Let’s say I use an orthographic perspective and I want to rotate a cube in this perspective, how would I manage this?
So I took some time to really analyze this.
Suppose I want to rotate the rectangle on the “x” axis.
Would it look like this?

The second half of the animation looks right to me but not the first part, why is that?
Not sure.. They're both incorrect in the way stevenblanc specified.
The more or less constant amount of movement per frame you have appears to be correct. However, you are reducing the object's volume during the rotation, which makes it seem like it's not a cube.
I'd suggest you study this, particularly how little the visible profile changes during rotation:

Here's a diagram showing the limits of the profile:

It indicates clearly that the profile never becomes smaller than the straight-on size of one face, and that the profile when straight on is 70% of the size when rotated by 45 degrees (the largest the profile can become). Because we are using an orthographic projection, the object does not become larger or smaller according to it's closeness to the camera.
Since there’s no vanishing point, it makes it more difficult to determine how the rectangle would rotate.
Since there is no vanishing point, you can take your square and rotate it by constant amounts. Then you can just measure the coverage of the two visible faces. My diagram above illustrates this: when rotated by 45 degrees, the space occupied is 43px and half of this goes to the 'top' face, half to the 'bottom' face.
In orthographic, these ratios are also reversible: if you have a frame (22.5 degrees) where your top face has 13px and the bottom one has 28, then a later frame (67.5 degrees) will have your top face with 28px and the bottom with 13px.
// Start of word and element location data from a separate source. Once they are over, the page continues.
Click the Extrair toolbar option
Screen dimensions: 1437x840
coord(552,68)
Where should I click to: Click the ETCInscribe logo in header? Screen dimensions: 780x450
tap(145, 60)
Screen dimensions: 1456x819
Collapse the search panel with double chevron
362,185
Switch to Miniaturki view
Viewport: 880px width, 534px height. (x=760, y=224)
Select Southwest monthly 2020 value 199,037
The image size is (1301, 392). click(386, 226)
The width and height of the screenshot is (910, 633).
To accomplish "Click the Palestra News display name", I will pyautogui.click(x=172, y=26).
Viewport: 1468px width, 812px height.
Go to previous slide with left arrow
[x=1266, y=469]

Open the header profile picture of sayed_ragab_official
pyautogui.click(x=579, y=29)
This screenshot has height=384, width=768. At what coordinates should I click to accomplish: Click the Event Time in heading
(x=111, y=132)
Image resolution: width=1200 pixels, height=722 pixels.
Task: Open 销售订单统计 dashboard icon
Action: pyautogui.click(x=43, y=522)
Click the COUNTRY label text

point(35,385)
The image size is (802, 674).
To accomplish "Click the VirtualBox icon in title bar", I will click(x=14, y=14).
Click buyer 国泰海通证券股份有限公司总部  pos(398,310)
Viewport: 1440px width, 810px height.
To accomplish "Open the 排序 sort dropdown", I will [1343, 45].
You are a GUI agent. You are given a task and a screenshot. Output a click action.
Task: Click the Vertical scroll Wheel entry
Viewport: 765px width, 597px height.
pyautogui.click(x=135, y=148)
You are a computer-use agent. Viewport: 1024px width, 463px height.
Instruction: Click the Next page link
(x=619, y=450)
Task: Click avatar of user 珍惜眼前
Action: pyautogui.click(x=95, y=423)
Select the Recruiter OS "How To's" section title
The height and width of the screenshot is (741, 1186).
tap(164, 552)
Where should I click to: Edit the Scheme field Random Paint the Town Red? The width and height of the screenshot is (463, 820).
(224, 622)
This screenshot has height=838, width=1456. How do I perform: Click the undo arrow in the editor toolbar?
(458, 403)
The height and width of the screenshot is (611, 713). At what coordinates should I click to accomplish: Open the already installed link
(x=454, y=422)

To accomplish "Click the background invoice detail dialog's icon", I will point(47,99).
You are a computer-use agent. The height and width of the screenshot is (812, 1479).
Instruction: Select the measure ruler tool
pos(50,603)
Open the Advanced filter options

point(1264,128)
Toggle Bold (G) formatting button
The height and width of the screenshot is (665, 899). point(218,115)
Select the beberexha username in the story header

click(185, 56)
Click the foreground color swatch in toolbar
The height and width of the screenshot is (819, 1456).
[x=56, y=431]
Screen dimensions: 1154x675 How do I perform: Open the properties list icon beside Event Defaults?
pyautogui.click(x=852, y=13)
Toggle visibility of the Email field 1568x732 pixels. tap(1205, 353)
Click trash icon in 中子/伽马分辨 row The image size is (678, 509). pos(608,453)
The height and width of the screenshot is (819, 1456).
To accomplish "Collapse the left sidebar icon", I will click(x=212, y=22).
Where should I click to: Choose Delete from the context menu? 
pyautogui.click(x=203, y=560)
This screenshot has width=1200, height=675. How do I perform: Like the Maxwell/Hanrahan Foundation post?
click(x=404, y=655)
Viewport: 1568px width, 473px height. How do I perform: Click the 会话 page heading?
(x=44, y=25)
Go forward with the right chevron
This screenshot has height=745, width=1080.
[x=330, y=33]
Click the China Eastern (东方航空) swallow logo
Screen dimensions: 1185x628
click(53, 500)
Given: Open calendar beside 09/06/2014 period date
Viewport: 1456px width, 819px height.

In this manner you can construct only 45 degrees of your rotation and get the other 45 degrees 'free'.
rotating y, that's mostly just a 2d transform:

And heck, it's easy enough to do, may as well do Z:

The same set of ratios apply to all of them AFAICS. I would suggest that drawing 3 accurate frames: 0 degrees, 22.5 degrees, and 45 degrees, is enough to extrapolate any further frames correctly.